Horizontal vs Vertical
Stateless design, shared-nothing architecture, session externalization
Vertical scaling (scale up) adds more CPU, RAM, or storage to an existing server — simple but limited by hardware maximums and incurs downtime for hardware changes. Horizontal scaling (scale out) adds more servers to a pool, distributing load — requires applications to be stateless and share-nothing to enable any node to serve any request. The Twelve-Factor App methodology mandates stateless processes for this reason. Cloud providers (AWS, GCP, Azure) enable both strategies on demand, but horizontal scaling is the architecture prerequisite for internet-scale systems.
Key Points
- Vertical scaling ceiling: the largest AWS instance (u-24tb1.metal) has 448 vCPUs and 24TB RAM — beyond that, only horizontal scaling is possible.
- Stateless design: no in-process session state — externalize sessions to Redis, files to S3, queues to SQS so any instance can handle any request.
- Share-nothing architecture: each node has its own CPU, memory, and local disk — avoids distributed locking and shared state contention.
- Session externalization: replace sticky sessions with Redis-backed session stores — enables true horizontal scaling of web tiers.
- Horizontal scaling math: 10 servers × 1,000 RPS each = 10,000 RPS total; adding a server adds exactly 1,000 RPS (ideal linear scaling).
- Vertical scaling use cases: databases, stateful legacy applications, single-threaded workloads that cannot be parallelized — vertical scaling is often the right choice for databases.
- Cloud elasticity: AWS Auto Scaling Groups add/remove EC2 instances in 2–3 minutes; Kubernetes HPA scales pods in <60 seconds based on CPU/memory metrics.
- Cost comparison: one 32-core server vs 8 × 4-core servers — horizontal often cheaper due to commodity pricing and no single-point-of-failure premium.

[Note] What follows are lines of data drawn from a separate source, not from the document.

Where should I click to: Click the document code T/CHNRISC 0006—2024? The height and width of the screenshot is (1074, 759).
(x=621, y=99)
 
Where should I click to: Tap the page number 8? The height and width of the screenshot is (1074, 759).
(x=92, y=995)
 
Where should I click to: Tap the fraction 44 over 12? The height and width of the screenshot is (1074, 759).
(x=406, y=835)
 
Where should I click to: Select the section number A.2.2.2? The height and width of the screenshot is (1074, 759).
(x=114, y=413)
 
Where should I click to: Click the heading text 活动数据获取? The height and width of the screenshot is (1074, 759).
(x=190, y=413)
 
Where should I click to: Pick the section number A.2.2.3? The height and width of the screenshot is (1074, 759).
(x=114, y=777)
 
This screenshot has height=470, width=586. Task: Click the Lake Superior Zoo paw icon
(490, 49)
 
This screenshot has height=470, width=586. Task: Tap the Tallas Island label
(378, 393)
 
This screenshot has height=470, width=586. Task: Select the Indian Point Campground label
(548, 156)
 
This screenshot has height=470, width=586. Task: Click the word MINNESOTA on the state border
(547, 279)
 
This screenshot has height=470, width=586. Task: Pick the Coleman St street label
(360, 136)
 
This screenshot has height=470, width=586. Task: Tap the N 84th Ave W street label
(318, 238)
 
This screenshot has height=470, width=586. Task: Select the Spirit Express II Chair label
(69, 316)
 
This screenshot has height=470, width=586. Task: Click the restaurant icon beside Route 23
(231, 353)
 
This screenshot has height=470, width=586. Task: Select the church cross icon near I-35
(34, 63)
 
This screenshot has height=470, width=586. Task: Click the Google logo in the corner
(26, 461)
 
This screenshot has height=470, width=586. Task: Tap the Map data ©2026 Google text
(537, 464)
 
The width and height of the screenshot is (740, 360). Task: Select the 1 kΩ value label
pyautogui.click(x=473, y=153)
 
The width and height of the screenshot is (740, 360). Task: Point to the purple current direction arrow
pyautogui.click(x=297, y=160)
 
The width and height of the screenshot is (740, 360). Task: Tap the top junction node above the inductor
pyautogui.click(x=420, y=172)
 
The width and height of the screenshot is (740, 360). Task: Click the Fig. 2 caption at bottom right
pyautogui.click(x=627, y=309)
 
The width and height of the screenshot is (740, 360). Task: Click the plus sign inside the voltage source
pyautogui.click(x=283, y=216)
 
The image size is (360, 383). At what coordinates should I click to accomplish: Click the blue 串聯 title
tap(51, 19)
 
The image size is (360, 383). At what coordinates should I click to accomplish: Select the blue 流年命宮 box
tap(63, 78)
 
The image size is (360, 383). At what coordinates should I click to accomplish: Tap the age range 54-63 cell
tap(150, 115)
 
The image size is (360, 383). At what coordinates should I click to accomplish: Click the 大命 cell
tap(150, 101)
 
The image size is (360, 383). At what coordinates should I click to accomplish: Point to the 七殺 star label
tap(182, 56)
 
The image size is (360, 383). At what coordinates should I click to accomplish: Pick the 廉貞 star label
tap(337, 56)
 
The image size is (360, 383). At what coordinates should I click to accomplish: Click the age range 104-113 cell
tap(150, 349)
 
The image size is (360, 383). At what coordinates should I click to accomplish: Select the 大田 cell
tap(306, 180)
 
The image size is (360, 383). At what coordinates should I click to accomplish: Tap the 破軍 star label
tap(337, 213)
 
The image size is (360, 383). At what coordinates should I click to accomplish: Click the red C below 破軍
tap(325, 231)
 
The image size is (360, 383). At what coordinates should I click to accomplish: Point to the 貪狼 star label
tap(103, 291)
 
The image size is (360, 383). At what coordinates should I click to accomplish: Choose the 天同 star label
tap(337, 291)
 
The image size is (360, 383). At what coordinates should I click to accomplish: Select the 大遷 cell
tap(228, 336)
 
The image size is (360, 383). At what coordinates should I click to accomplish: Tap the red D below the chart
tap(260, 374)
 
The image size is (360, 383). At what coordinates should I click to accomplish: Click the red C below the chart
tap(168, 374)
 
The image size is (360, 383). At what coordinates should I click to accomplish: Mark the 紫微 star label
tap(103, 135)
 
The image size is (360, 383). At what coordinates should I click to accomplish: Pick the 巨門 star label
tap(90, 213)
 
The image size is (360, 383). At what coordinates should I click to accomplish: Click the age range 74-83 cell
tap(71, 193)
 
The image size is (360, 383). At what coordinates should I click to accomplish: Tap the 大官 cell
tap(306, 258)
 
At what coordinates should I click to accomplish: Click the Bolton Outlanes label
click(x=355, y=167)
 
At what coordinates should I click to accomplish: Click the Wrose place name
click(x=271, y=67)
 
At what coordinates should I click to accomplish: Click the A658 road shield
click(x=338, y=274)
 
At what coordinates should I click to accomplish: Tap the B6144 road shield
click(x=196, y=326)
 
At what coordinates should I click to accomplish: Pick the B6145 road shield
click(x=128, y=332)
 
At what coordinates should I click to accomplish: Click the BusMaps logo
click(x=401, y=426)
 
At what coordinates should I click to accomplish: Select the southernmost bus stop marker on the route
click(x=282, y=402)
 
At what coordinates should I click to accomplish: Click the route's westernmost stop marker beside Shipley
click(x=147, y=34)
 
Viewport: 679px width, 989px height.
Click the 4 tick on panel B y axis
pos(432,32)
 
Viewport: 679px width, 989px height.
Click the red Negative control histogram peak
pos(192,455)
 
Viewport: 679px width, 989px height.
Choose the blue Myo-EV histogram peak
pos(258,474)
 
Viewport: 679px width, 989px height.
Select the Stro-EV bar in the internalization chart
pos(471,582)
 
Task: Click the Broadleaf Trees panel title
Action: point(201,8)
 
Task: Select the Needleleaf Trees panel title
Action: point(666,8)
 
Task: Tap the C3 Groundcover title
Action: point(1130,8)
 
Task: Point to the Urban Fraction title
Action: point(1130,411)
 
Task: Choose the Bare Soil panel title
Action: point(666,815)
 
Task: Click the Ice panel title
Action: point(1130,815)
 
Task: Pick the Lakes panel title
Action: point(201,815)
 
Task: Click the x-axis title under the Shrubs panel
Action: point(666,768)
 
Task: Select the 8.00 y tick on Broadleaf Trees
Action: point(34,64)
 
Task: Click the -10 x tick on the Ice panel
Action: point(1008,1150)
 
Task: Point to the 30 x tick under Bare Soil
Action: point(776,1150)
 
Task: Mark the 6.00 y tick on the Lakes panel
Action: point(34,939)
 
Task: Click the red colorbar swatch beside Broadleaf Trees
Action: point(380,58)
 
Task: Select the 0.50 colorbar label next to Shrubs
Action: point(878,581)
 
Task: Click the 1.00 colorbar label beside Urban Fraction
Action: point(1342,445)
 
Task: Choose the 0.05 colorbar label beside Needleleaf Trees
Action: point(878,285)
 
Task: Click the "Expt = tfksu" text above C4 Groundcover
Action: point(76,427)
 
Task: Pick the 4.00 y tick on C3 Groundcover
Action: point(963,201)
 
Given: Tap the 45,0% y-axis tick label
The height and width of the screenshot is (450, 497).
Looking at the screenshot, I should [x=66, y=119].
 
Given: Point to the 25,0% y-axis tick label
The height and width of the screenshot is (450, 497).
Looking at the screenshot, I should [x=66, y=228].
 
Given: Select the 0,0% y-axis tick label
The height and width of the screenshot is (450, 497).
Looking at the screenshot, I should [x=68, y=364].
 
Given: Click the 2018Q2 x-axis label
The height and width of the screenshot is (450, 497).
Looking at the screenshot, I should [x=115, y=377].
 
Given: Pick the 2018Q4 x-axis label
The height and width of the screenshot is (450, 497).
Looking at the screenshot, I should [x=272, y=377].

Vertical scaling adds resources to one machine; horizontal scaling adds more machines behind a load balancer
Real-World Example
Google Search is the canonical horizontal scaling example — millions of commodity servers (not supercomputers) in datacenters worldwide, each handling a shard of the index. No single server is critical; failures are expected and handled transparently.